The point of this exchange, and a point that is made in other conversations Chris has with
his host family, is that Indians working in business processing operations (e.g., call
centers) do not think of themselves as taking away jobs from Americans. And even if they
are in some way aware of Americans losing jobs to cheaper Indian workers, the
assumption is that the unlucky Americans will find other jobs.

Does Chris explode this myth for his Indian friends? Not exactly. Why? Perhaps because
it is not really a myth. Americans who lose their jobs to outsourcing may not find other
jobs immediately. But because most of the jobs lost to outsourcing are held by educated
professionals, the chances are they will find other work. In the meantime, most of them
have a safety net. Sure, Chris had to sell some stock to pay his bills, and if didn’t find a
job soon he wasn’t sure how he’d be paying future bills.

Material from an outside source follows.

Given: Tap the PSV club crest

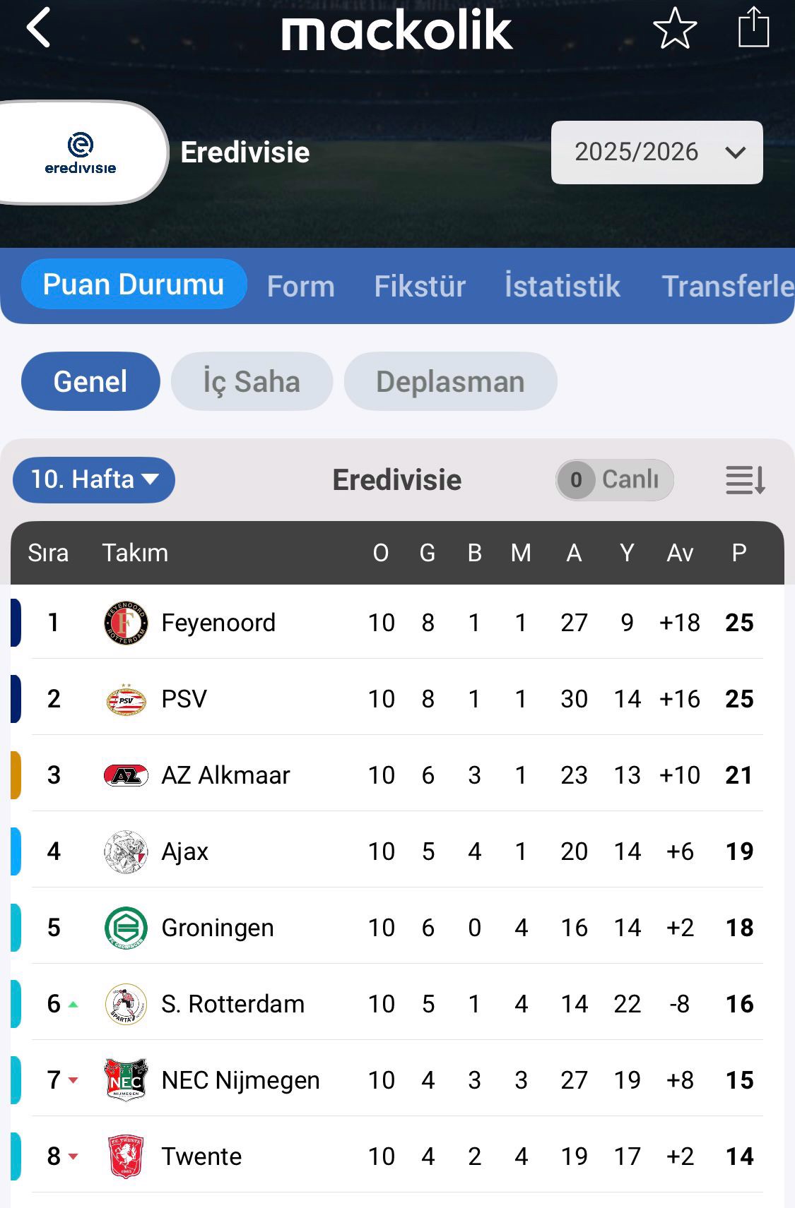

But he had a family that could
support him in the meantime. It’s also possible that Chris might have to wind up settling
for a job for which he is overqualified (and for which he would most likely feel
underpaid). But aren’t these insignificant sacrifices in the bigger scheme of things?

He might even have some health care coverage held over from his previous job. What a
far cry his life is from an Indian who lives on the margin, without health care or even
adequate housing. Chris realized this by the end of the episode, and expressed a genuine
sense of gratitude that he had the chance to start his life over.

My point is that there is something valuable to be learned from the Indian perspective.
When you realize the stereotype many Indians hold of America as the land of abundance,
and then really reflect on what that means and all that we take for granted, you realize
that for once the stereotype holds true.